*Your task*: Please retype the entries below exactly as they are written.

Stored records
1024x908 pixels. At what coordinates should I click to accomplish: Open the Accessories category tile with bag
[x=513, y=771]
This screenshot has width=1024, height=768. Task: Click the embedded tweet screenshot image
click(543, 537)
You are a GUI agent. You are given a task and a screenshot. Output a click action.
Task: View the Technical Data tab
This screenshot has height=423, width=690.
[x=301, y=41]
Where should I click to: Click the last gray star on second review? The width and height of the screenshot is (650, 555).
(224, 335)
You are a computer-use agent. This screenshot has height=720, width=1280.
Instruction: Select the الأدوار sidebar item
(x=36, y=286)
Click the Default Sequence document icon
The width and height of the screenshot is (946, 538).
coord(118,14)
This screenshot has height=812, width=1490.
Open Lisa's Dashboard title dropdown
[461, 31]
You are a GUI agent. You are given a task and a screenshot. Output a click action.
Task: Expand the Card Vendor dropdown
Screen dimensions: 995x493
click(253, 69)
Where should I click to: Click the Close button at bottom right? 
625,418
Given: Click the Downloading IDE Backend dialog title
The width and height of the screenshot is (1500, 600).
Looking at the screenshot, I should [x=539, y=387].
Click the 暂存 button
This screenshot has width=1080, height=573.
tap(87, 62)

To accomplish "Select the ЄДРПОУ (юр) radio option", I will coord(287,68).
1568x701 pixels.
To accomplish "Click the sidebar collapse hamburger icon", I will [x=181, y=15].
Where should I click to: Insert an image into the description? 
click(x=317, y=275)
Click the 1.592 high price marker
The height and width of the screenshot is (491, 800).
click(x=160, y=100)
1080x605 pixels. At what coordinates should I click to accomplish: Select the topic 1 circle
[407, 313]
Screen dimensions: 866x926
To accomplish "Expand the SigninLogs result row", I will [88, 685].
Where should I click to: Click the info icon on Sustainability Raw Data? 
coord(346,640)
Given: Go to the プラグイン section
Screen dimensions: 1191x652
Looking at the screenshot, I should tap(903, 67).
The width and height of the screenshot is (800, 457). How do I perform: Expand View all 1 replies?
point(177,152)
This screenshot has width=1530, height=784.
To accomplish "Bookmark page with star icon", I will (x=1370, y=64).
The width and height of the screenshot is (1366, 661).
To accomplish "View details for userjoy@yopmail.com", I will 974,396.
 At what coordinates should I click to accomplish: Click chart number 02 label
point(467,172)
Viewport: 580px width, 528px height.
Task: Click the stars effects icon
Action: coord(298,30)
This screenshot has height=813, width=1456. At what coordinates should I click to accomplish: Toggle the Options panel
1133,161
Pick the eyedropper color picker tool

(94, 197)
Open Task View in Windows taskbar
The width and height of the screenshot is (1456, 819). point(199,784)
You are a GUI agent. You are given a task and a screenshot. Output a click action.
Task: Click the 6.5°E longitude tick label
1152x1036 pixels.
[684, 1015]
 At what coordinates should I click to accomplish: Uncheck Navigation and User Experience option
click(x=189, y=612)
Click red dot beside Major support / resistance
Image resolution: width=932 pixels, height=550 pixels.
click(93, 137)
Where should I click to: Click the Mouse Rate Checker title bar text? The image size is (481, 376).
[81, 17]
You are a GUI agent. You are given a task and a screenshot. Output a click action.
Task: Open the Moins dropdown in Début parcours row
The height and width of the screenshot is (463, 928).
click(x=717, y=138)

*Finished exercise*:
1024x908 pixels. At what coordinates should I click to accomplish: Open the Accessories category tile with bag
[x=513, y=771]
This screenshot has width=1024, height=768. Task: Click the embedded tweet screenshot image
click(543, 537)
You are a GUI agent. You are given a task and a screenshot. Output a click action.
Task: View the Technical Data tab
This screenshot has height=423, width=690.
[x=301, y=41]
Where should I click to: Click the last gray star on second review? The width and height of the screenshot is (650, 555).
(224, 335)
You are a computer-use agent. This screenshot has height=720, width=1280.
Instruction: Select the الأدوار sidebar item
(x=36, y=286)
Click the Default Sequence document icon
The width and height of the screenshot is (946, 538).
coord(118,14)
This screenshot has height=812, width=1490.
Open Lisa's Dashboard title dropdown
[461, 31]
You are a GUI agent. You are given a task and a screenshot. Output a click action.
Task: Expand the Card Vendor dropdown
Screen dimensions: 995x493
click(253, 69)
Where should I click to: Click the Close button at bottom right? 
625,418
Given: Click the Downloading IDE Backend dialog title
The width and height of the screenshot is (1500, 600).
Looking at the screenshot, I should [x=539, y=387].
Click the 暂存 button
This screenshot has width=1080, height=573.
tap(87, 62)

To accomplish "Select the ЄДРПОУ (юр) radio option", I will coord(287,68).
1568x701 pixels.
To accomplish "Click the sidebar collapse hamburger icon", I will [x=181, y=15].
Where should I click to: Insert an image into the description? 
click(x=317, y=275)
Click the 1.592 high price marker
The height and width of the screenshot is (491, 800).
click(x=160, y=100)
1080x605 pixels. At what coordinates should I click to accomplish: Select the topic 1 circle
[407, 313]
Screen dimensions: 866x926
To accomplish "Expand the SigninLogs result row", I will [88, 685].
Where should I click to: Click the info icon on Sustainability Raw Data? 
coord(346,640)
Given: Go to the プラグイン section
Screen dimensions: 1191x652
Looking at the screenshot, I should tap(903, 67).
The width and height of the screenshot is (800, 457). How do I perform: Expand View all 1 replies?
point(177,152)
This screenshot has width=1530, height=784.
To accomplish "Bookmark page with star icon", I will (x=1370, y=64).
The width and height of the screenshot is (1366, 661).
To accomplish "View details for userjoy@yopmail.com", I will 974,396.
 At what coordinates should I click to accomplish: Click chart number 02 label
point(467,172)
Viewport: 580px width, 528px height.
Task: Click the stars effects icon
Action: coord(298,30)
This screenshot has height=813, width=1456. At what coordinates should I click to accomplish: Toggle the Options panel
1133,161
Pick the eyedropper color picker tool

(94, 197)
Open Task View in Windows taskbar
The width and height of the screenshot is (1456, 819). point(199,784)
You are a GUI agent. You are given a task and a screenshot. Output a click action.
Task: Click the 6.5°E longitude tick label
1152x1036 pixels.
[684, 1015]
 At what coordinates should I click to accomplish: Uncheck Navigation and User Experience option
click(x=189, y=612)
Click red dot beside Major support / resistance
Image resolution: width=932 pixels, height=550 pixels.
click(93, 137)
Where should I click to: Click the Mouse Rate Checker title bar text? The image size is (481, 376).
[81, 17]
You are a GUI agent. You are given a task and a screenshot. Output a click action.
Task: Open the Moins dropdown in Début parcours row
The height and width of the screenshot is (463, 928).
click(x=717, y=138)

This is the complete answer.